Question

A food store makes a 11-lb mixture of oatmeal, crispies, and chocolate chips. The cost of oatmeal is $1.50 per pound, crispies cost $2.00 per pound, and chocolate chips cost $1.00 per pound. The mixture calls for twice as much oatmeal as crispies. The total cost of the mixture is $17.00. How much of each ingredient did the store use?

Answer 1

let's let o = # of lbs of oatmeal, r = # of lbs of crispies, and c = # of lbs of chocolate chips

(I'm using r instead of c for crispies because we have another c, chocolate chips)

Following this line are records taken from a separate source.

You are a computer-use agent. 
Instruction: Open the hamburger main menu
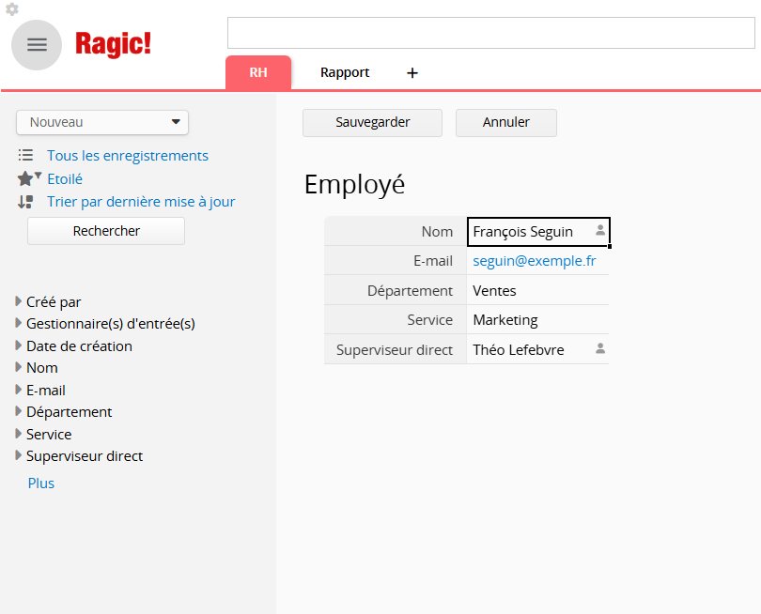pyautogui.click(x=37, y=45)
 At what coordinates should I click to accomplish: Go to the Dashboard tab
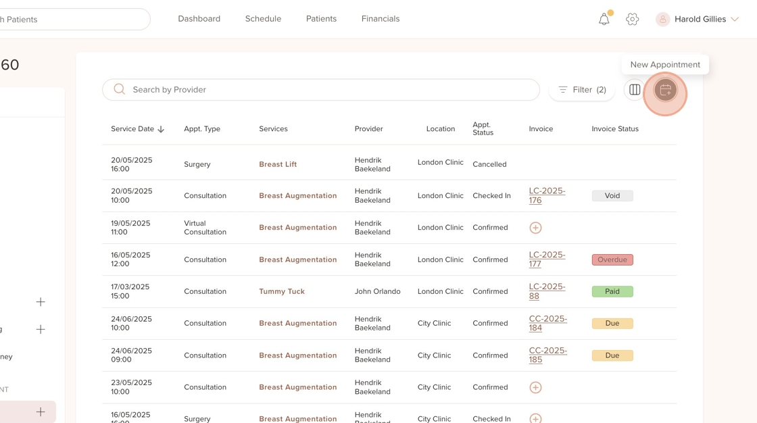coord(199,19)
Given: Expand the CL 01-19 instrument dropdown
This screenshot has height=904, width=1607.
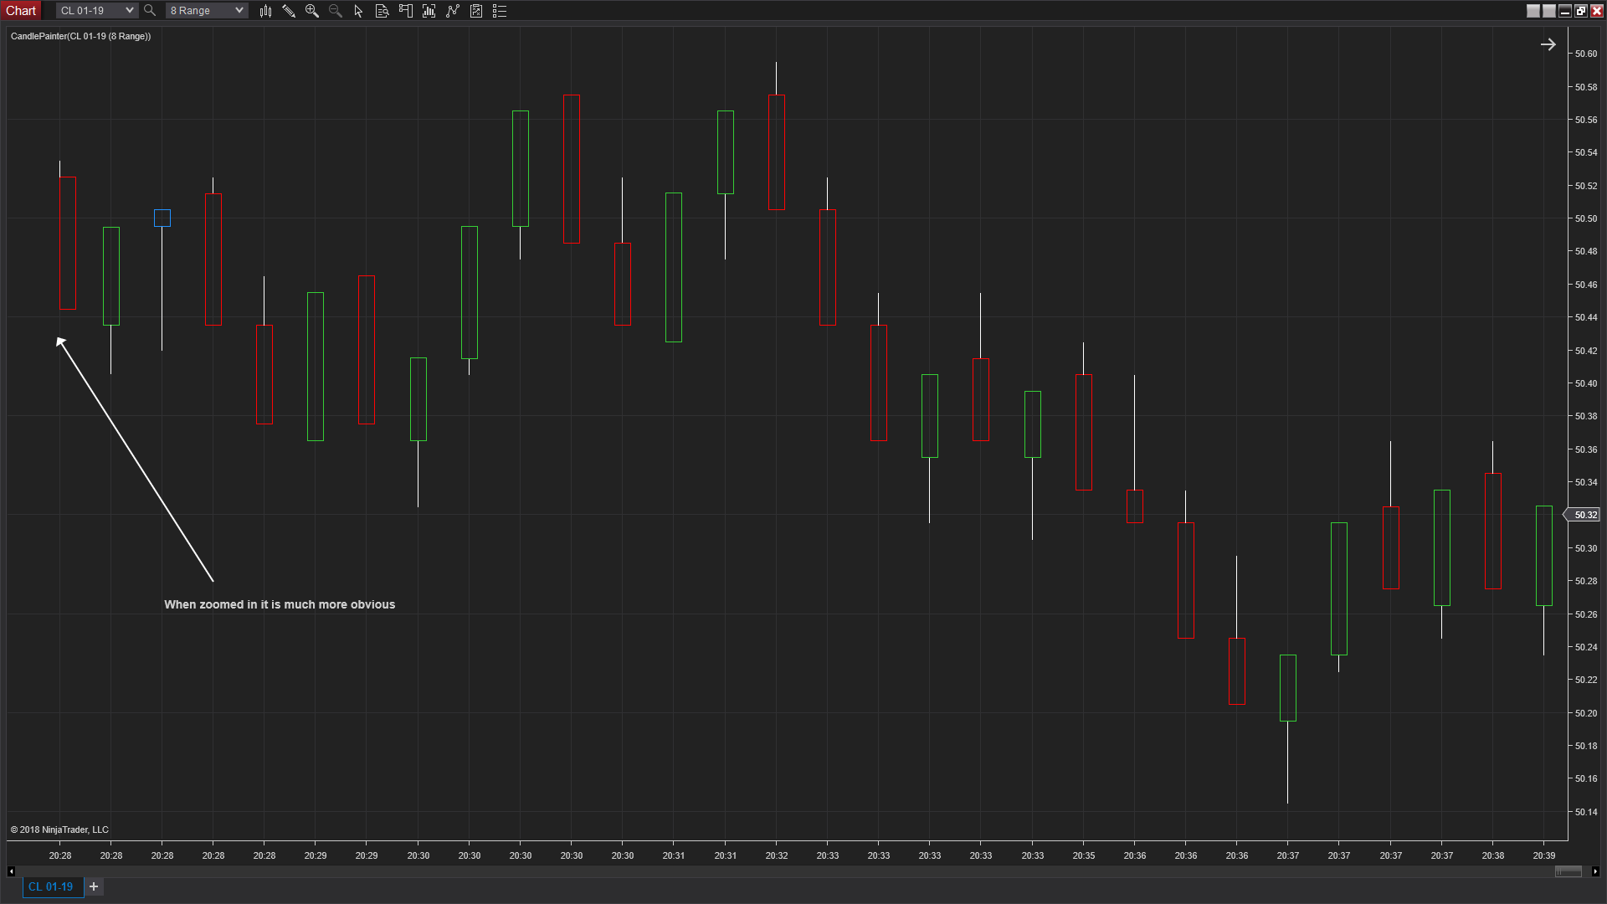Looking at the screenshot, I should (x=129, y=11).
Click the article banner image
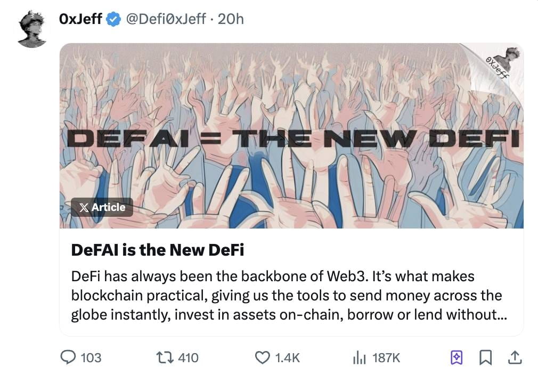 click(291, 135)
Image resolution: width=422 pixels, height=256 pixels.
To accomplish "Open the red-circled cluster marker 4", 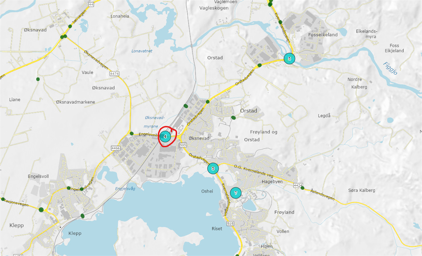I will pyautogui.click(x=165, y=136).
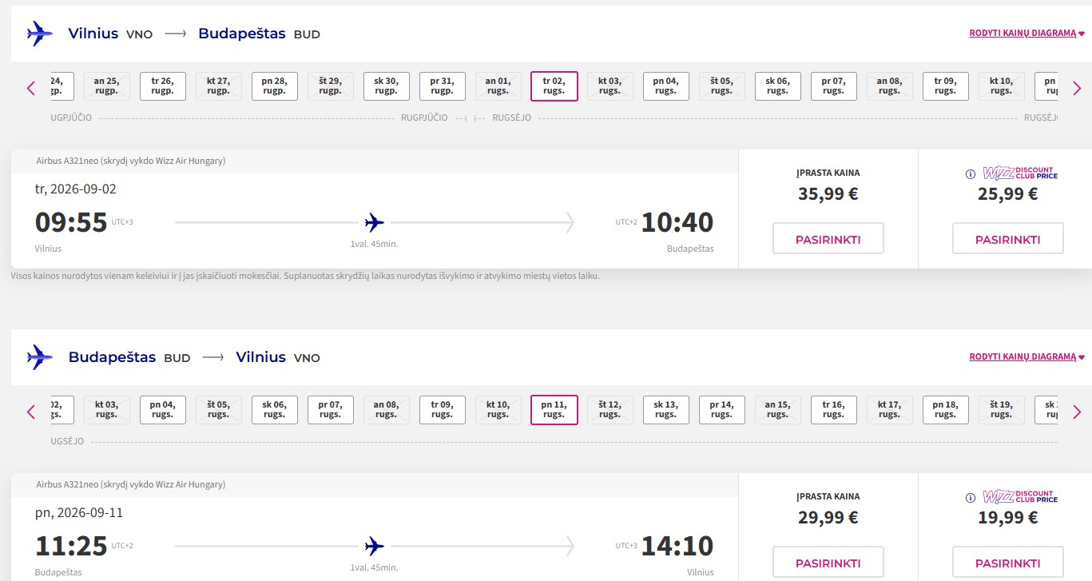Show earlier return dates using left arrow
Image resolution: width=1092 pixels, height=581 pixels.
[31, 412]
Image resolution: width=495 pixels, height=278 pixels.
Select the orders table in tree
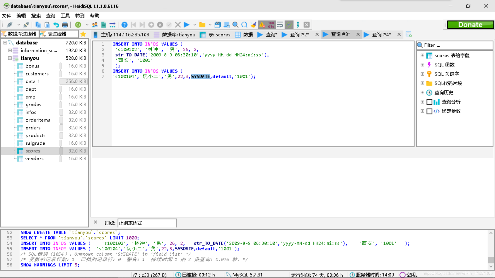33,128
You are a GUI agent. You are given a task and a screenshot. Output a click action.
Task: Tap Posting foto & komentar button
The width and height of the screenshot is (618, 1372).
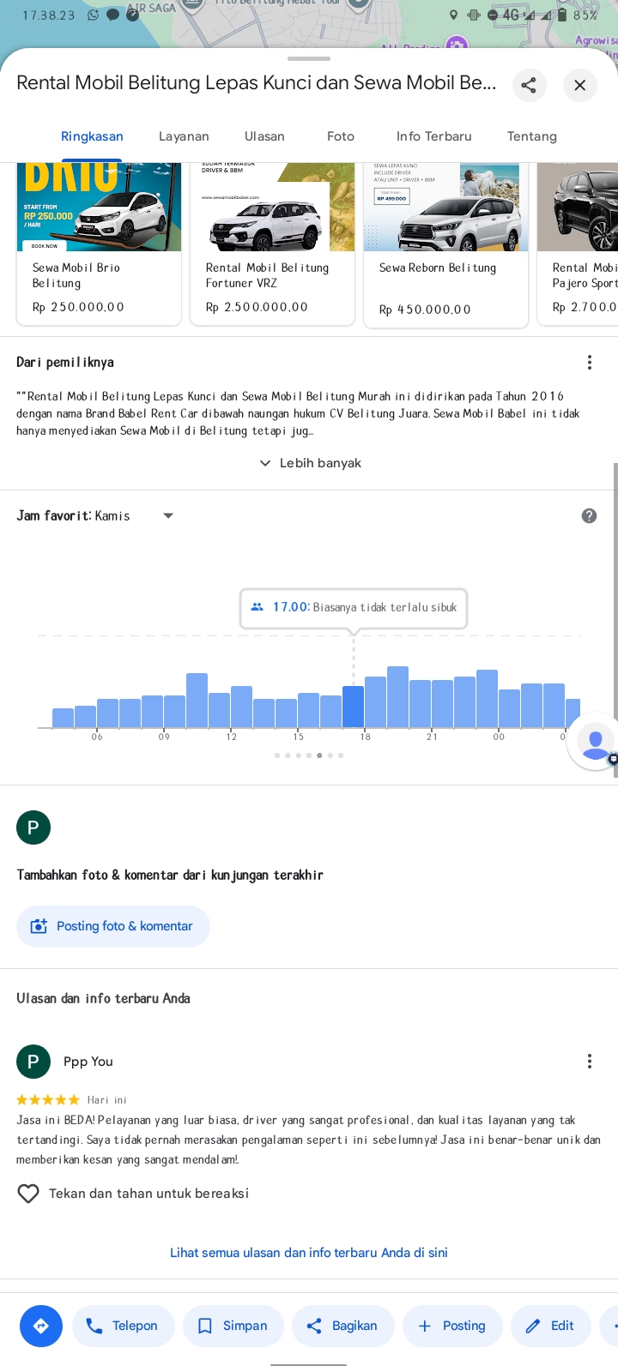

we have three unknowns so we'll need three equations

first equation:

if the mixture is 11 lbs total, then o + r + c = 11

Answer 2

second equation:

"The mixture calls for twice as much oatmeal as crispies."

therefore, o = 2r

Answer 3

third equation:

The cost of oatmeal is $1.50 per pound, crispies cost $2.00 per pound, and chocolate chips cost $1.00 per pound. The total cost of the mixture is $17.00.

if oatmeal costs $1.50 per lb, then for (o) lbs of oatmeal, it costs 1.50*o

same logic for the crispies and chocolate chips: 2r and 1c

so the total cost = 1.5o + 2r + 1c = 17

Answer 4

now, putting the equations together:

1) o + r + c = 11
2) o = 2r
3) 1.5o + 2r + 1c = 17

if you plug in o = 2r into equations 1 and 3 you can reduce both equations to two variables. from there, it's a typical 2-equation system where you can solve via elimination or substitution.